The defendants assert that they are entitled to qualified immunity. Motion, pp. 11-12.
Qualified immunity shields government officials from liability for civil damages provided that
their conduct when committed did not violate “clearly established statutory or constitutional
rights of which a reasonable person would have known.” Harlow v. Fitzgerald, 457 U.S. 800,
818 (1982). Qualified immunity not only shields a defendant from unwarranted liability, but
also protects the defendant from the burdens of defending a suit. Medina v. Cram, 252 F.3d
1124, 1128 (10th Cir. 2001). The qualified immunity defense is available only to government
officials sued in their individual capacities. Buchwald v. University of New Mexico School of
Medicine, 159 F.3d 487, 492 (10th Cir. 1998).

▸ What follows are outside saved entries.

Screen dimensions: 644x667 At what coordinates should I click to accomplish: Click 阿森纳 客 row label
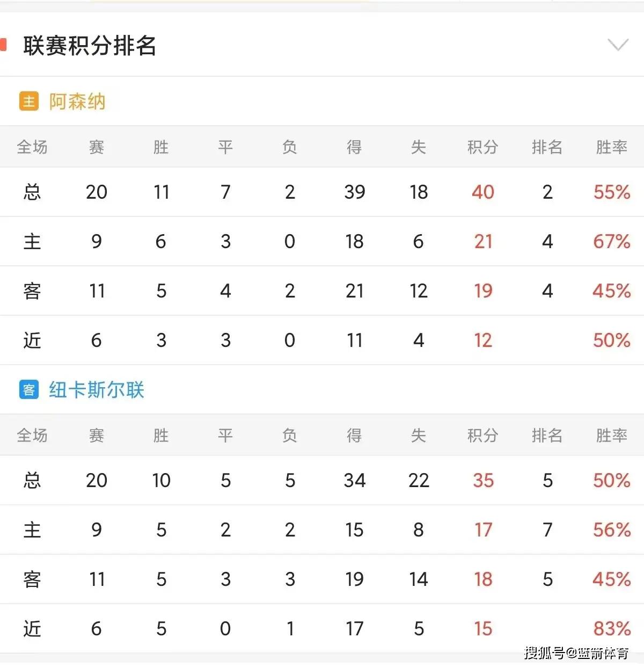[x=32, y=291]
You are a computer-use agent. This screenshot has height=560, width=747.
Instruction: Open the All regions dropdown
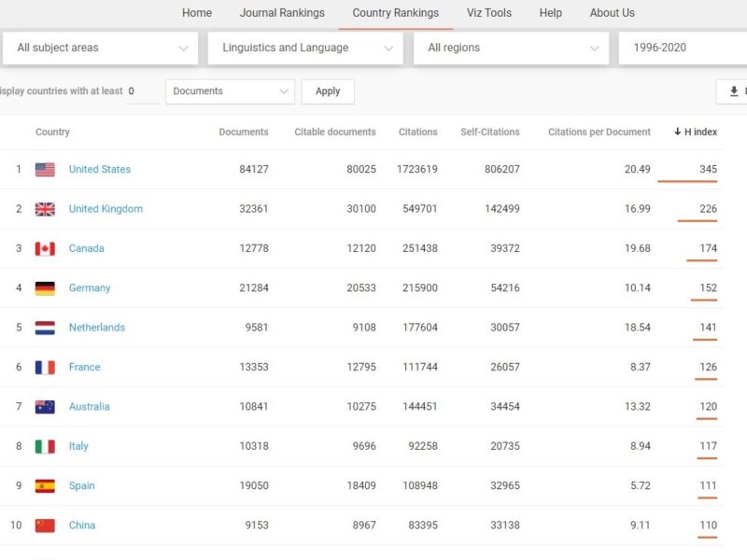(x=511, y=48)
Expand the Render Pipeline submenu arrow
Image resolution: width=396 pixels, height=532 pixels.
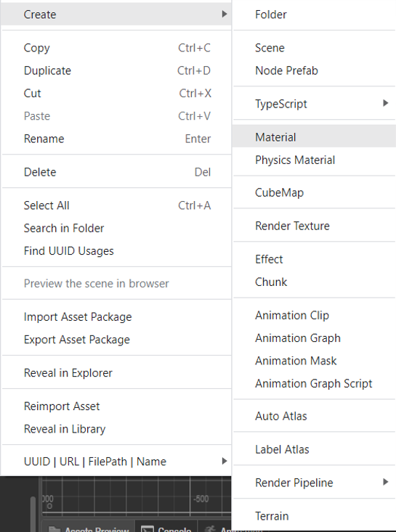[x=385, y=482]
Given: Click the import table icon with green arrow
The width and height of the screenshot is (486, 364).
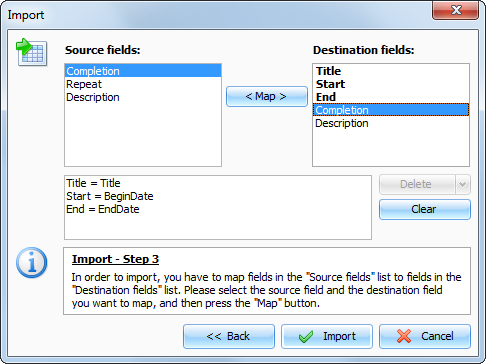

When a defendant asserts a qualified immunity defense on summary judgment, a heavy
two-part burden shifts to the plaintiff. Medina, 252 F.3d at 1128. The plaintiff must establish
that “the defendant's actions violated a constitutional or statutory right.” Scull v. New Mexico,
236 F.3d 588, 595 (10th Cir. 2000) (internal quotations and citations omitted). The plaintiff must
also show “that the constitutional or statutory right the defendant allegedly violated was clearly
established at the time of the conduct at issue.” Id. “For a constitutional right to be clearly
established, its contours must be sufficiently clear that a reasonable official would understand
that what he is doing violates that right. This is not to say that an official action is protected by
qualified immunity unless the very action in question has previously been held unlawful; but it is
to say that in the light of pre-existing law the unlawfulness must be apparent.” Hope v. Pelzer,
536 U.S. 730, 739 (2002) (internal quotations and citations omitted). “If the plaintiff fails to
satisfy either part of the two-part inquiry, the court must grant the defendant qualified
immunity.” Medina, 252 F.3d at 1128.
This action is brought under 42 U.S.C. § 1983, which provides:
Every person who, under color of any statute, ordinance,
regulation, custom, or usage, of any State, . . . subjects, or causes
to be subjected, any citizen of the United States . . . to the
deprivation of any rights, privileges, or immunities secured by the
Constitution and laws, shall be liable to the party injured in an
action at law, suit in equity, or other proper proceeding for redress.
42 U.S.C. § 1983.
The plaintiff claims that the defendants violated his due process rights. The Tenth
Circuit Court of Appeals has stated that although “[p]retrial detainees are protected under the
Due Process Clause rather than the Eighth Amendment, . . . this Court applies an analysis
identical to that applied in Eighth Amendment cases brought pursuant to § 1983.” Lopez v.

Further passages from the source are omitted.